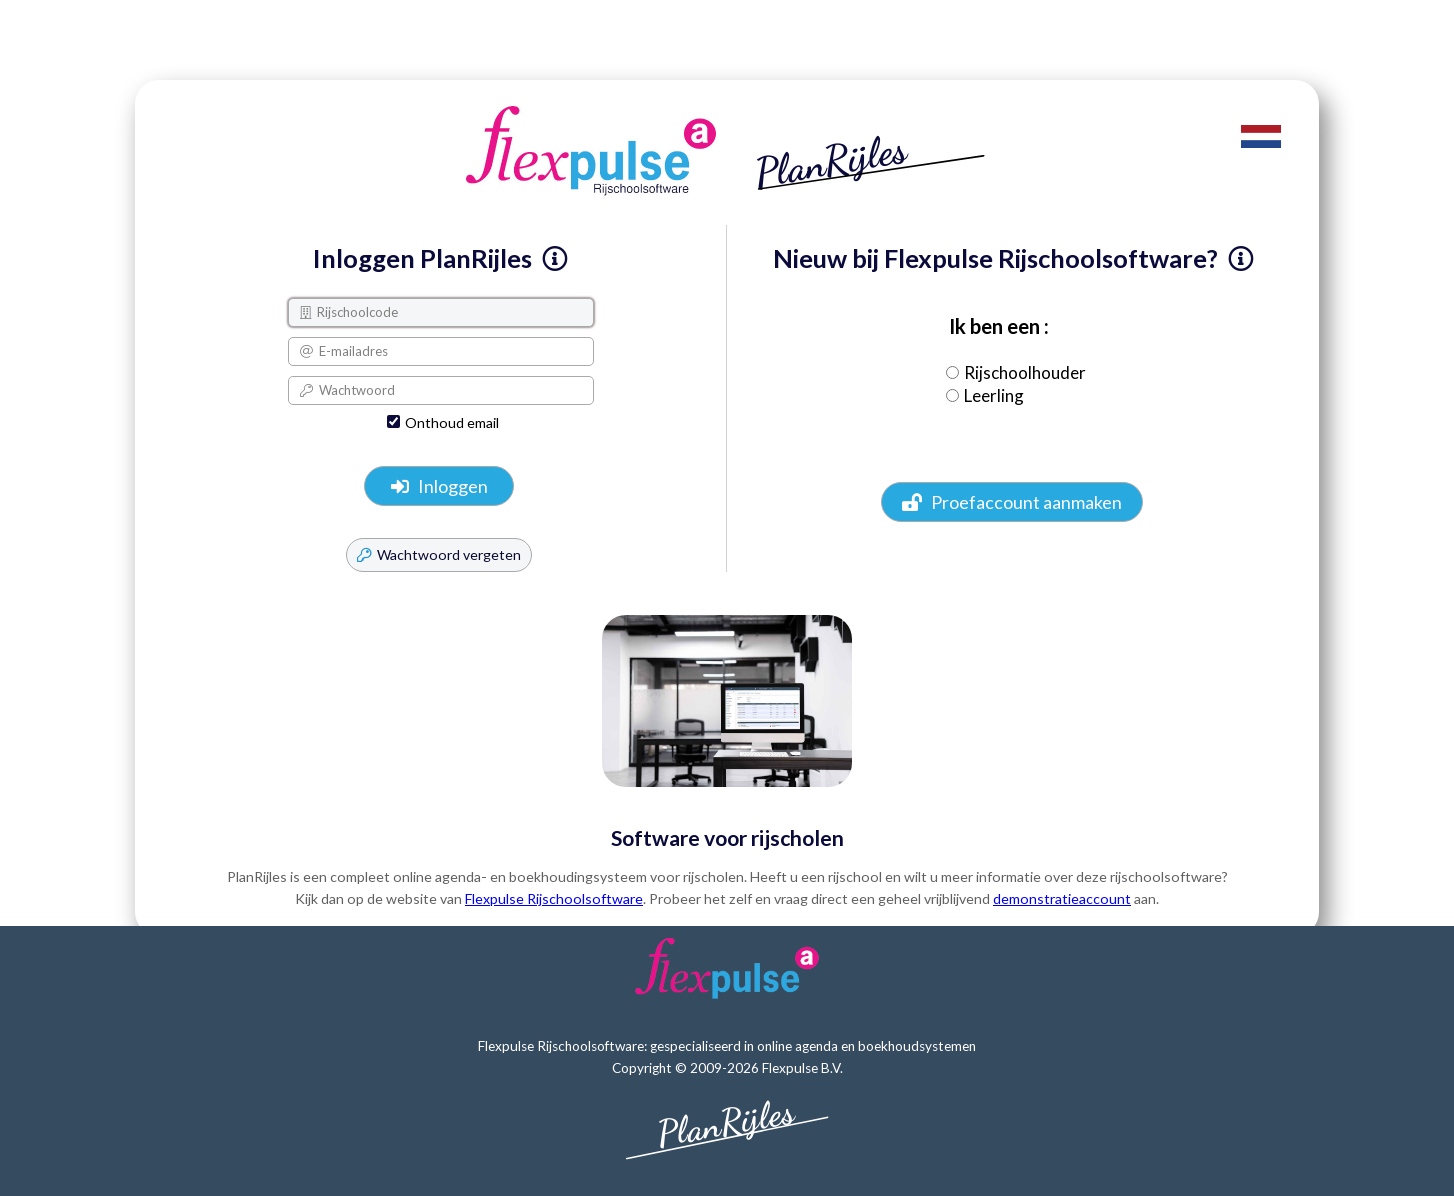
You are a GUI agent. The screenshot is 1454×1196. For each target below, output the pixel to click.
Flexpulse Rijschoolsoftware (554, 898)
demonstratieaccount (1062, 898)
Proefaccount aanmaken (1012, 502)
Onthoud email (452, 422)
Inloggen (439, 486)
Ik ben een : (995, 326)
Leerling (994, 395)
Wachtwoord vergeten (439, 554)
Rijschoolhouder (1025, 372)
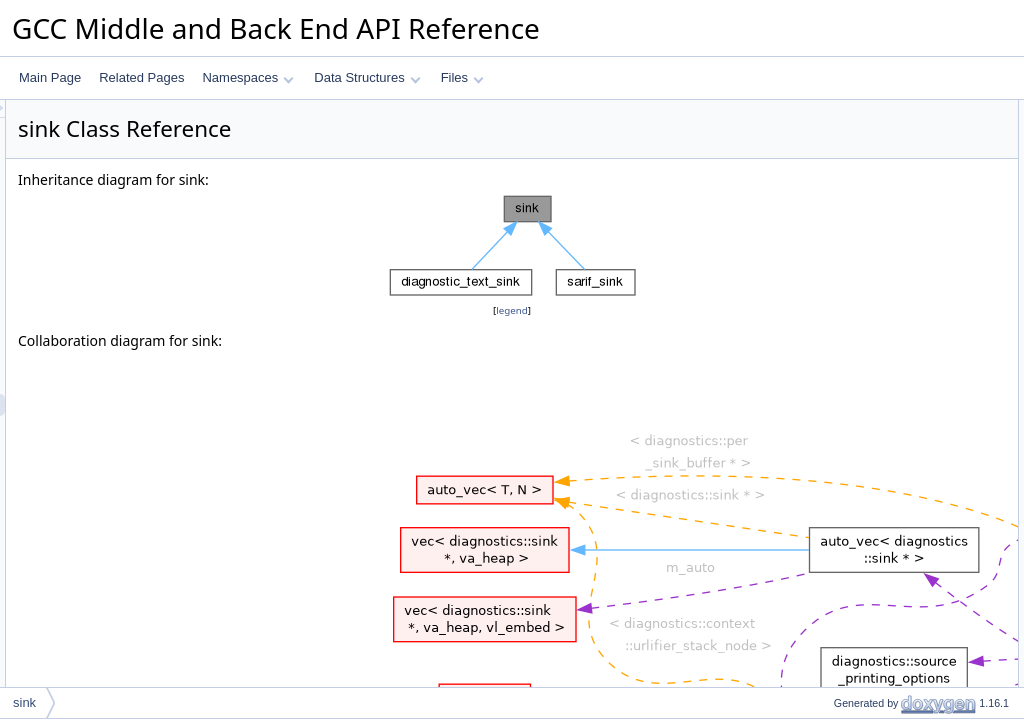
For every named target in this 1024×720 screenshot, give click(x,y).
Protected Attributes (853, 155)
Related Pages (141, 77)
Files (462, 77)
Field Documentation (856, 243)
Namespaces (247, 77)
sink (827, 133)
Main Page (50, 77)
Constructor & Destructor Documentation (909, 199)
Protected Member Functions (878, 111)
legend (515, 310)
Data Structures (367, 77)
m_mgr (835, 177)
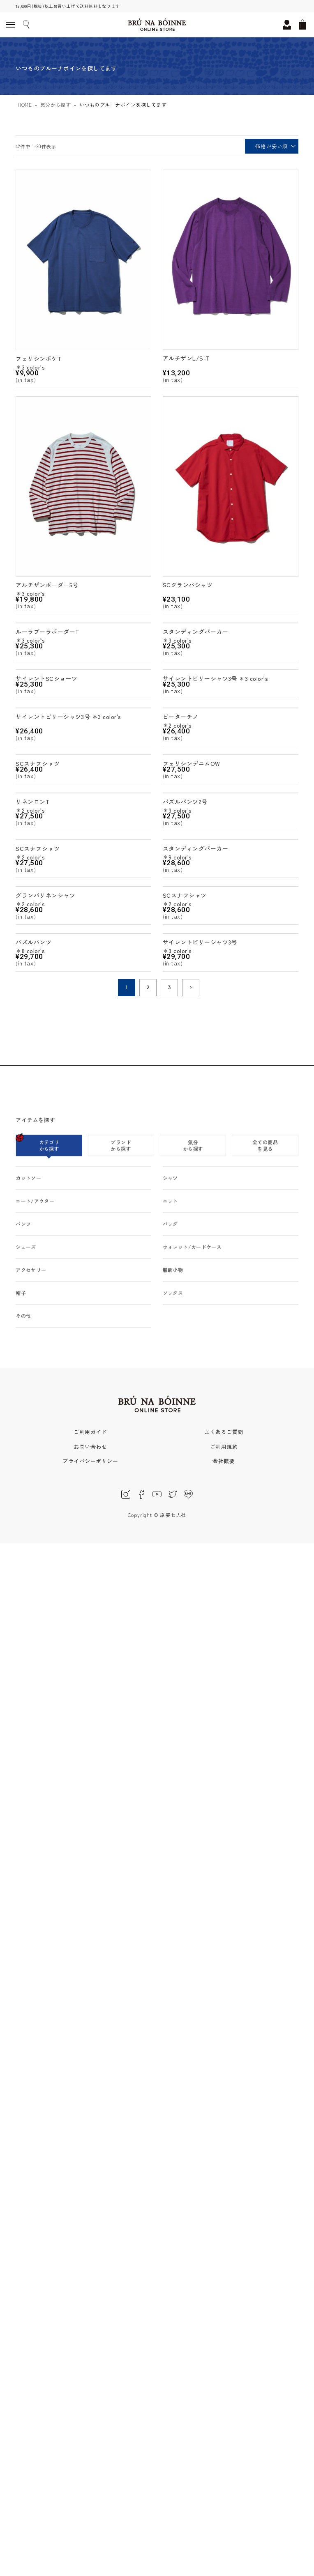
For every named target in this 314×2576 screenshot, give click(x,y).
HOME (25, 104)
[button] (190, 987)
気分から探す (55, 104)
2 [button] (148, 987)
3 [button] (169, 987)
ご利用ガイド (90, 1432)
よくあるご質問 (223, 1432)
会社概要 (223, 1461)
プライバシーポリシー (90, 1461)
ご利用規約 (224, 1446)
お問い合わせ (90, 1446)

☆ ☆ ☆

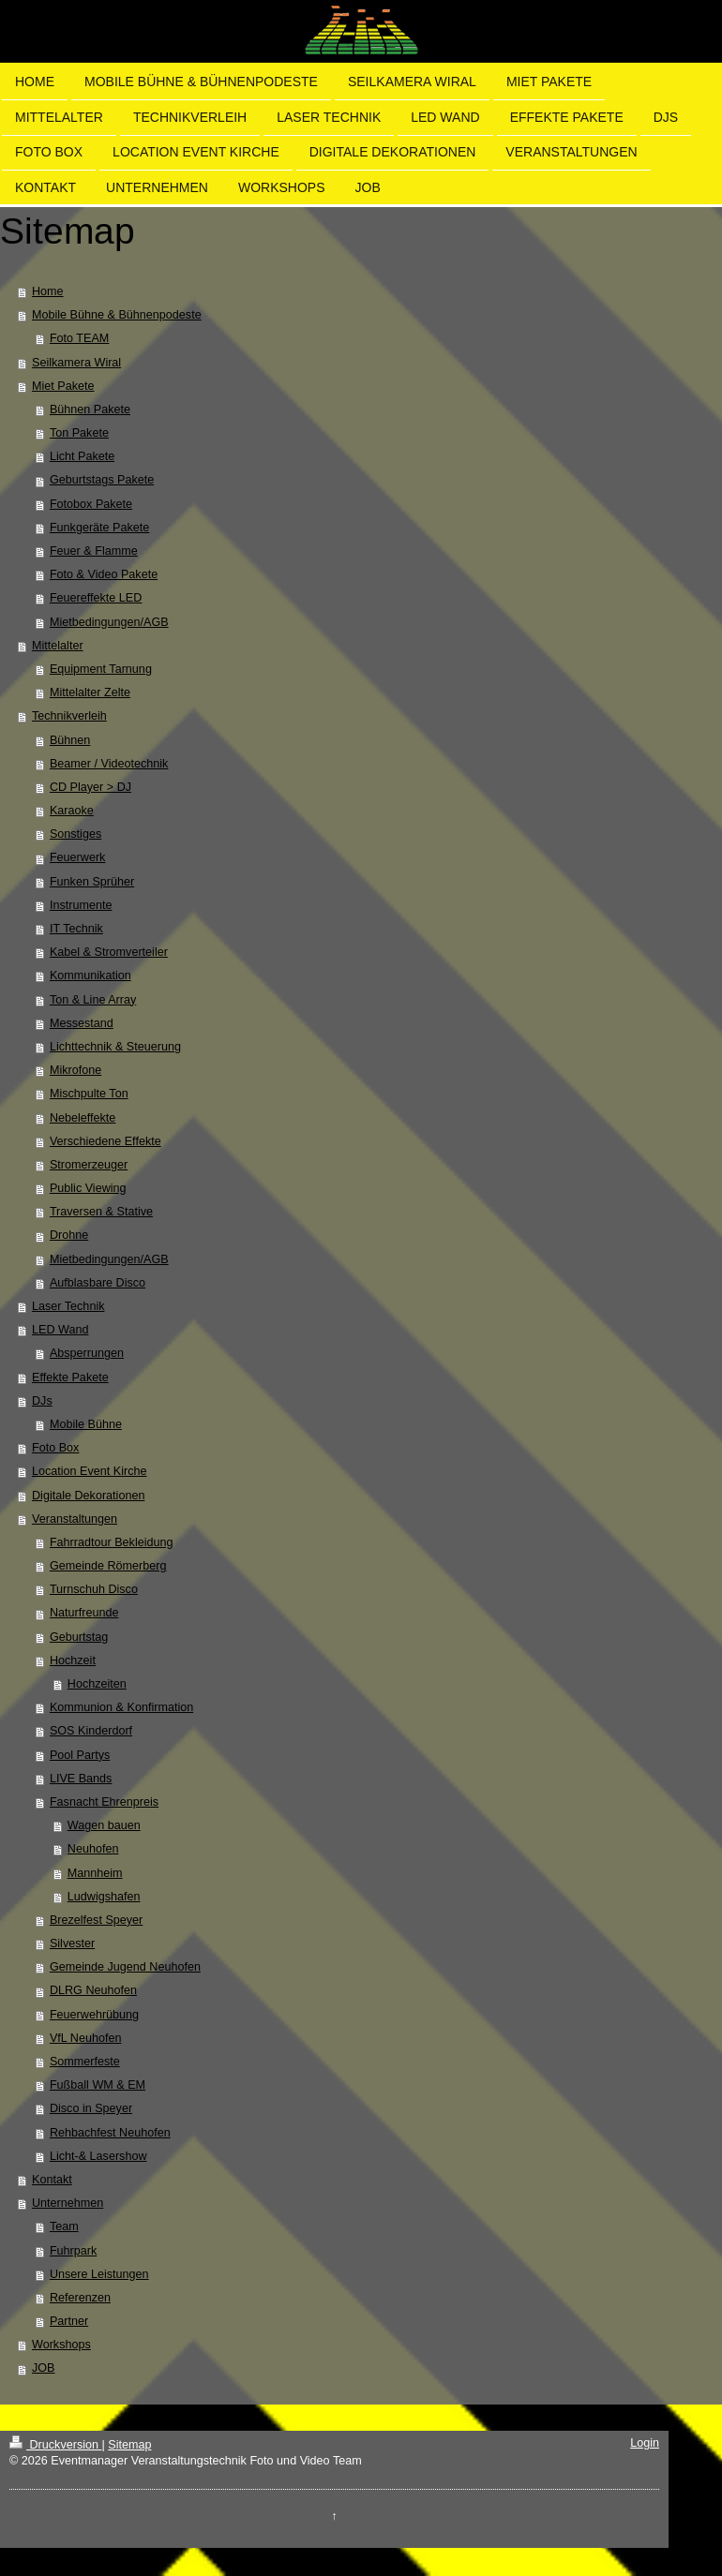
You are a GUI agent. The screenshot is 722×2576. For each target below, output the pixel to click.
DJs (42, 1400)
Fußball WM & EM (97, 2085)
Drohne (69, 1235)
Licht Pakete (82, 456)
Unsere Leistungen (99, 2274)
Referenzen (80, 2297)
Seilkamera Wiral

☆ ☆ ☆

- **Task details**:
Update the listing lines from the line with "sink (827, 133)" to the line with "ご利用規約 (224, 1446)" by replacing "Main Page" with "Home Page" and changing nothing else. Give back only those lines, without the pictures.

- **Output for this exercise**:
sink (827, 133)
Home Page (50, 77)
Constructor & Destructor Documentation (909, 199)
Protected Member Functions (878, 111)
legend (515, 310)
Data Structures (367, 77)
m_mgr (835, 177)
For every named target in this 314×2576 screenshot, give click(x,y).
HOME (25, 104)
[button] (190, 987)
気分から探す (55, 104)
2 [button] (148, 987)
3 [button] (169, 987)
ご利用ガイド (90, 1432)
よくあるご質問 (223, 1432)
会社概要 (223, 1461)
プライバシーポリシー (90, 1461)
ご利用規約 (224, 1446)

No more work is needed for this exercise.